Für einige Wochen ist in der St. Josefskirche Marktheidenfeld eine Kunstinstallation von Christian Schlosser und Simon Schacht aufgestellt. Sie hat die schwierige Situation von Kunst und Kultur in Corona-Zeiten zum Thema. In einem „musikalischen Abendgebet“ am 31.1.21 (Saxophon: Thomas Grön, Gesang: Marlies Grollmann) wurde dieses Thema aufgegriffen und auch mit der Frage nach dem Glauben verbunden:
Was braucht der Mensch?
Wovon lebt er in dunklen Zeiten, in Krisen?

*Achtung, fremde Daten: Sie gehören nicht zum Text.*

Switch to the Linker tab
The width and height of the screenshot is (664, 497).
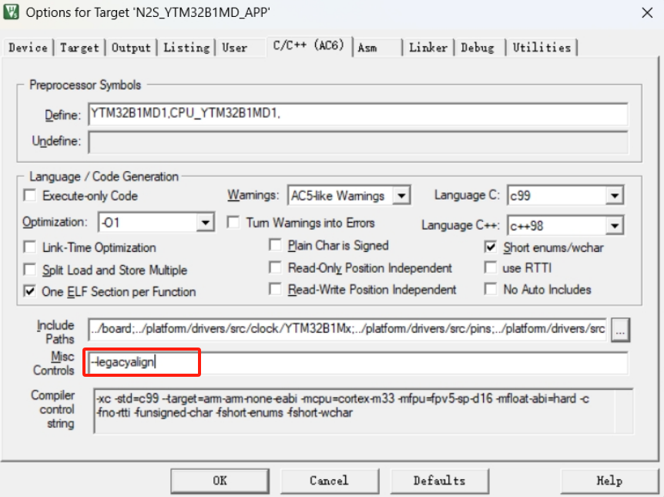tap(428, 48)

Die Politik hat schnelle Antworten: Medizinische Versorgung zuerst! Krankenhausbetten, Schutzkleidung, Impfstoff. Darauf konzentrierte sich zunächst alles. Zu Recht!
Ärzte, Krankenschwestern, Pfleger sind systemrelevant, so hieß es. Weitere Personengruppen kamen dazu: Rettungsdienste, Polizei, Busfahrer, aber auch Erzieherinnen, Müllmänner, Apotheker.
Was brauchen wir in Krisenzeiten?
Die Menschen dachten da ganz praktisch: Toilettenpapier, Nudeln, Fertigsuppen.
In Hamsterkäufen wurden Vorräte angelegt: Überlebensmittel für schlechte Zeiten.
Die Politik legte nach: Die Wirtschaft müssen wir stützen, die Hotels- und Gaststätten, die Lufthansa, die Touristikbranche.
Man entdeckte, wie wichtig Kinderbetreuung ist und wie aufwändig, man klatschte Beifall für das Pflegepersonal, man lernte, wie home office und home schooling funktionieren.
Mit dieser Kunstinstallation macht das Künstlerduo Christian Schlosser und Simon Schacht darauf aufmerksam: Ihr habt etwas vergessen. Wir leben nicht nur von Gesundheitsversorgung und Arbeitsplätzen, wir brauchen nicht nur Lebensmittel und Unterhaltssicherung. Wir leben auch von Kunst und Kultur.
Was macht es mit einer Gesellschaft, wenn die Museen und Bibliotheken, die Theater und Kinos geschlossen sind? Was macht es mit uns, wenn es keine Konzerte mehr gibt und keine Ausstellungen, kein Kabarett und keinen Liederabend?
Brauchen die Menschen in dieser Krisenzeit die Kunst? Brauchen sie die Religion? Sind Kultur und Religion systemrelevant?
Unsere beiden Künstler sagen: ja. Aus den Scherben einer zusammengebrochenen Kulturlandschaft blühen Blumen auf.
Kunst und Religion haben etwas gemeinsam: Sie öffnen unseren Blick für das, was hinter der Oberfläche liegt. Sie berühren das Herz. Sie bringen die Seele zum Schwingen. Sie geben dem Leben Tiefe.
Die Dichterin Hilde Domin bringt in einem Gedicht zum Ausdruck, dass das Gewöhnliche, vordergründig Erwartete nicht ausreicht. „Denn“, so schreibt sie, „wir essen Brot, aber wir leben von Glanz.“ (Hilde Domin, Die Heiligen).
Und Johann Wolfgang von Goethe gibt den viel zitierten Ratschlag: „„Man sollte alle Tage wenigstens ein kleines Lied hören, ein gutes Gedicht lesen, ein treffliches Gemälde sehen und, wenn es möglich zu machen wäre, einige vernünftige Worte sprechen.“
Könnte es sein, dass wie die Kunst auch der Glaube lebenswichtig ist? Systemrelevant gewissermaßen?
Das hebräische Wort ämän, das das Alte Testament für „glauben“ verwendet, heißt wörtlich übersetzt: „sich festmachen“. Das ist es, was ich mir in einer Krise wünsche: einen Halt, an dem ich mich festmachen kann, wenn alle gewohnten Sicherheiten zerbrechen. Wer glaubt, sucht diesen Halt bei Gott.
Menschen Halt und Hoffnung zu geben, den Lebenden und den Sterbenden, den Gesunden und den Infizierten – wer das tut, der ist für mich systemrelevant.